Otto Warburg first indicated in the 1920s that a decline in mitochondrial energy metabolism combined with an increase in glycolytic flux might result in cancer. This project includes multiple literature reviews examining the link between mitochondrial function and cancer and in how far forced aerobic respiration can treat/cure cancer.
Intermittent fasting (IF) is a dietary intervention that has been suggested to have benefits similar to those of calorie restriction (CR), although the mechanisms and pathways by which IF works are not as well-studied as those of CR. This project consists of comprehensive literature overviews on intermittent fasting and its effects on health and lifespan.
The cryopreservation of cells and tissues is of great relevance for a range of applications in regenerative medicine and may yield strategies to achieve reversible vitrification of whole organs or organisms. Standard cryopreservation solutions contain ethylenglycol and dimethylsulfoxide (or other), both of which can have detrimental side effects. A third well known cryopreservation solution is based on hydroxyethyl starch (HES), mainly used for blood products and cells. This review should focus specifically on HES in cryopreservation of cells and tissues.
The epigenetic mechanism of DNA methylation plays critical roles in mammalian development and gene regulation. Genomic methylcytosine patterns are created and maintained by DNA methyltransferases (DNMTs), a family of enzymes whose activity has been directly linked to aging, autoimmunity, and cancer [1, 2]. Thus, elucidating the roles of DNMTs and DNA methylation may help to build a better understanding of the mechanisms behind senescence as well as spark ideas regarding its prevention and/or reversal.
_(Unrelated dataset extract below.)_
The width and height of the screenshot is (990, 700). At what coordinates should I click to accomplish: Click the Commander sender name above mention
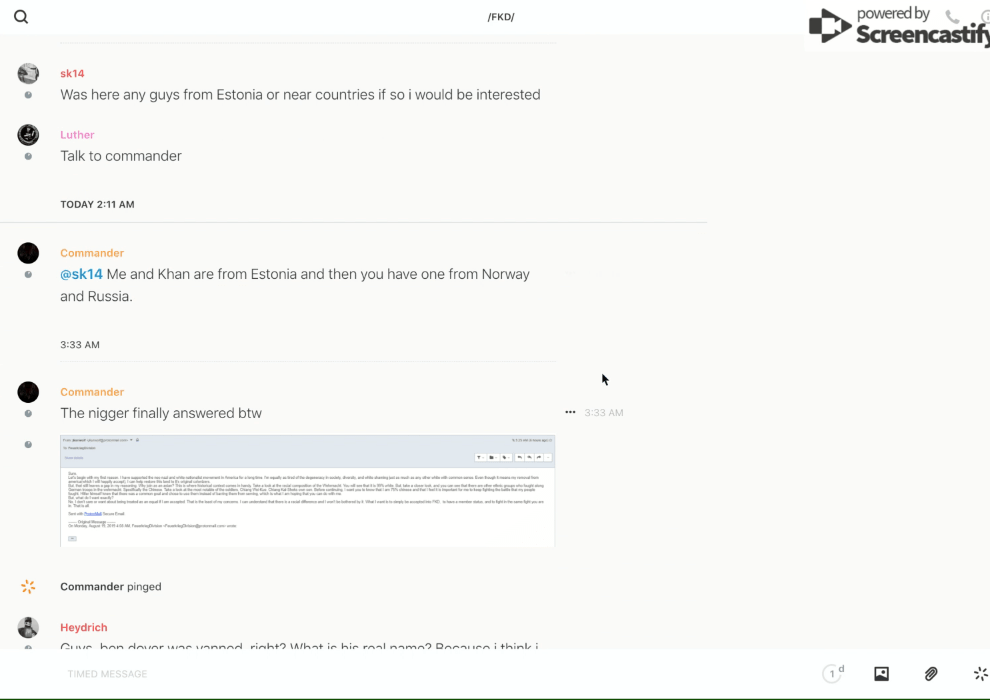(92, 253)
Cathepsin D is a protease thought to be involved in the breakdown of hyperphosphorylated tau protein aggregates, a hallmark of Alzheimer's Disease. In this project, we investigate the effects of various chemical modifications (including oxidation, s-nitrosylation and glutathionylation) on the enzymatic activity of Cathepsin D.
This project investigates the ability of silent information regulator 2 proteins (SIR2) to regulate lifespan in the mosquito species Anopheles stephensi. It does this by measuring lifespan in three separate groups - each of which is fed varying concentrations of a pharmacological agent. One group is fed resveratrol (an alleged and previously reported SIR2 activator), another AGK2 (reversible inhibitor of SIR2), and another AGK7 (structural isomer of AGK2 that poorly inhibits SIR2).
The aim of this editorial is to highlight how the social perception and financial reality of Regenerative Medicine may act to hinder its evolution into the principle healthcare option for the future. We also aim to explore ways in which this can be facilitated, for example, increasing public awareness. Further, we consider the effects of the changing social attitudes towards the field, as well as taking into account the influence of current and future political thinking. From a financial viewpoint, we analyse the compatibility of the current venture capital model with Regenerative Medicine start-ups, and explore approaches to ensure sufficient funding and support throughout all stages of product development.